Charles, Kevin and Les — deemed to have a high risk of becoming involved in gang violence — were recruited to play in the Peace Basketball Tournament. On the court, they forged bonds of respect with their sworn enemies. The bonds have held strong, they say.

Crime statistics support their view that the violence in the neighborhood has cooled. There was one murder in the Gresham District over most of October and early November, compared to six over the same period in 2011. Shooting incidents were down from 16 to six.

Police say they’ve put a lot of resources into the district to reduce violence but acknowledged the tournament also could have made a dent in crime. Police Supt. Garry McCarthy and Mayor Rahm Emanuel both support the concept.

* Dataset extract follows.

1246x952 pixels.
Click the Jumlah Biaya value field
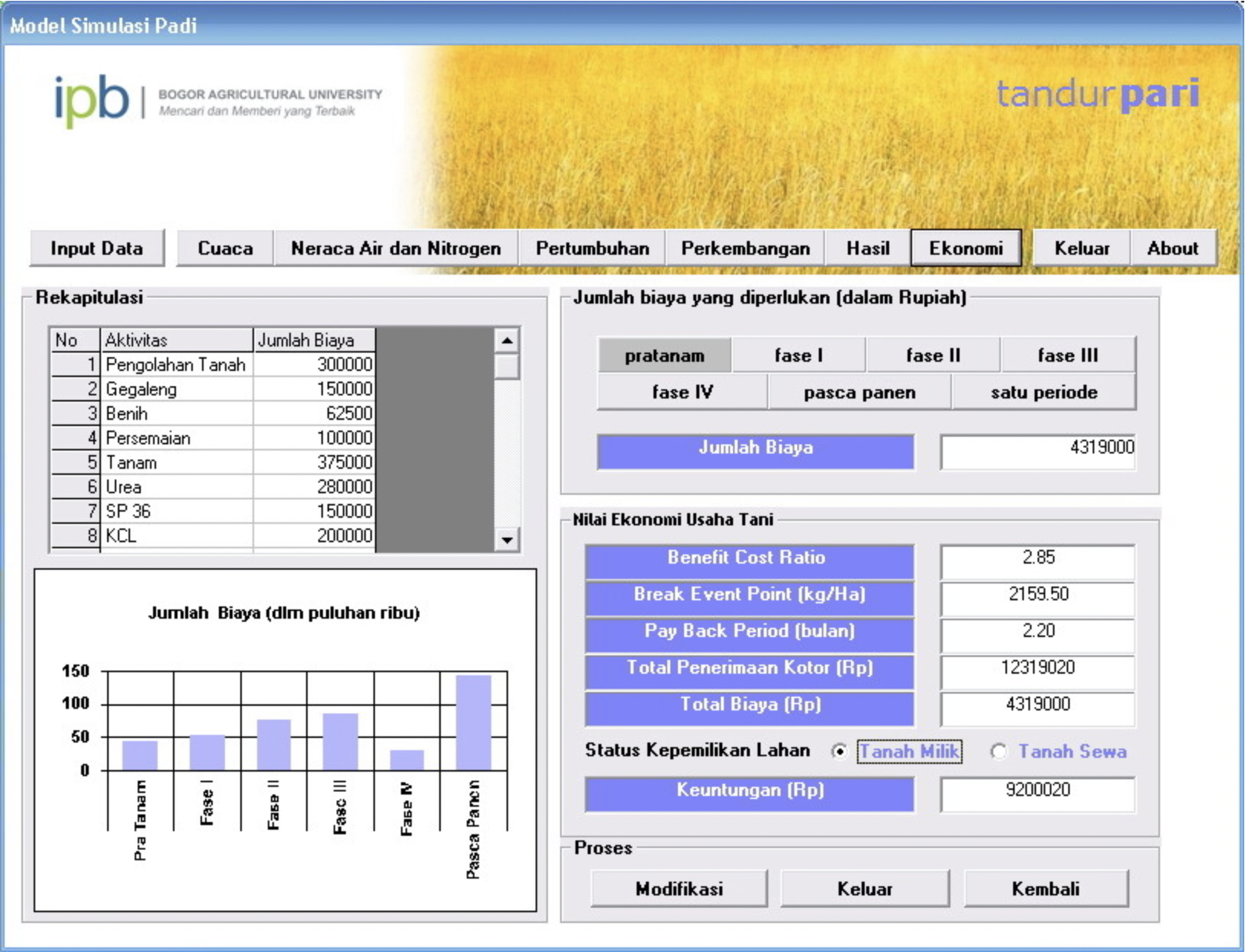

“If kids are playing basketball instead of being involved in criminal activity, that’s obviously a good thing,” McCarthy said.

The tournament, the brainchild of activist Roman Catholic priest Michael Pfleger and NBA Hall of Famer Isiah Thomas, was held in the gym of Pfleger’s church, St. Sabina, near 78th and Racine.

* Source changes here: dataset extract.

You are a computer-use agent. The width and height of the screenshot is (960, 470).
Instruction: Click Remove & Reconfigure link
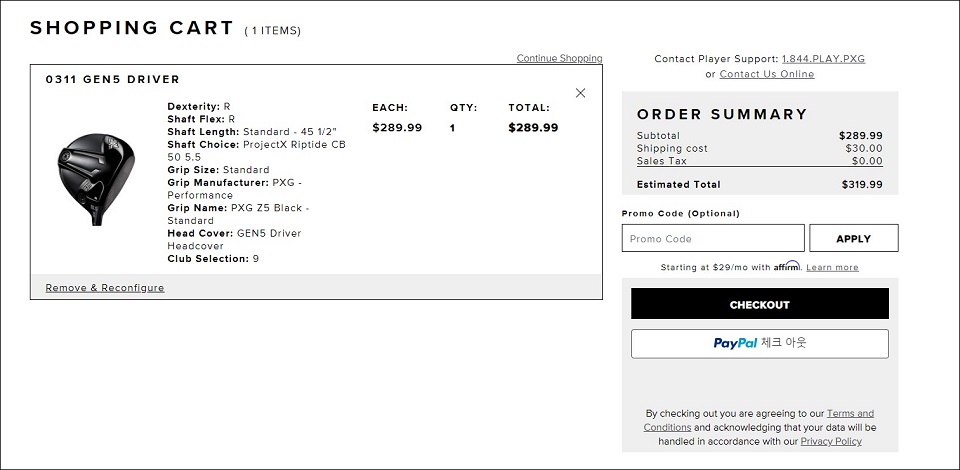click(x=105, y=288)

Older guys in the neighborhood — Cobe Williams, an “interrupter” for the anti-violence group CeaseFire, Target Area outreach worker Brandon Jackson and activist Asa Powell — helped recruit the players.

Kevin said he never experienced anything like it. NBA players, including Chicago Bulls stars Derrick Rose, Taj Gibson and Joakim Noah, volunteered to coach. It was a far cry from the Salvation Army games Kevin joins at 69th and Morgan.

“For some of us, it was the best time of our lives,” said Kevin, who, like Charles and Les, asked that only his first name be used.

Charles said: “It was a surreal moment. It’s not too many times you get to be around a millionaire.”

The Peace Tournament moved to the West Side on Saturday as three teams from Austin and one from Little Village competed at Christ the King Jesuit College Prep in the 5000 block of West Jackson.

The Bulls stars are out of town this weekend, but Isiah Thomas, who grew up in the area, attended. The winners will face the South Side champs.

Charles, from 79th and Morgan, said he was wearing an electronic monitoring bracelet on his left leg when he played in the South Side tourney in September. He says he’s no longer active in a gang but admits he was “involved in the madness” before he was locked up. Many of the guys who played in the game from the west side of Ashland were out to get him back then.

“I was in a state of shock playing with these guys, because we spend all this time trying to hurt each other,” Kevin added. “I let it go. It’s hard to do with people who you know are trying to hurt you.”

Kevin and Charles both said things have changed for them. For Kevin, it’s as simple as how he addresses gang rivals when he sees them in his area. In the past, there “would have been trouble,” he said. “Now we speak and keep moving. We ain’t looking for no trouble.”

Still, Tio Hardiman, head of CeaseFire Chicago, said the truce isn’t universal.

“Some of the guys in those neighborhoods are still holding on to feelings about lost comrades. So everything isn’t cool. But it is cool, mostly, among the players now,” he said.

For Charles and other guys in the tournament — from both sides of Ashland — it’s also meant a job. Pfleger brought the older players together for job training, and Charles said he’s landed a job as a nursing home worker.

Pfleger said he’s helped 28 of the players in the tournament to find jobs. He’s also expanding the concept into a six-team, 12-week league.

“It’s not just about bringing down [crime] numbers if we don’t redirect their energy,” he said as he watched Saturday’s tournament with Isiah Thomas.

Thomas nodded, saying: “Poverty does not have to be wedded with murder and drugs. These kids have the chance to educate themselves, get out of poverty and contribute to society.”

But Charles said the tournament has led to even more than a job.

Joakim Noah’s foundation came up with 10 tickets to 22 Bulls home games, and Charles and the other players in the tournament have been invited. They sit next to each other, regardless of their current or past gang affiliation. Some have become friends.

Les said he’s been to a few Bulls games and is Twitter friends with Noah. He also landed a janitorial job through Pfleger.

“It’s really working for us,” said Les.

Charles, from the other side of Ashland, added: “This was more than a feel-good moment. It’s bringing us closer.”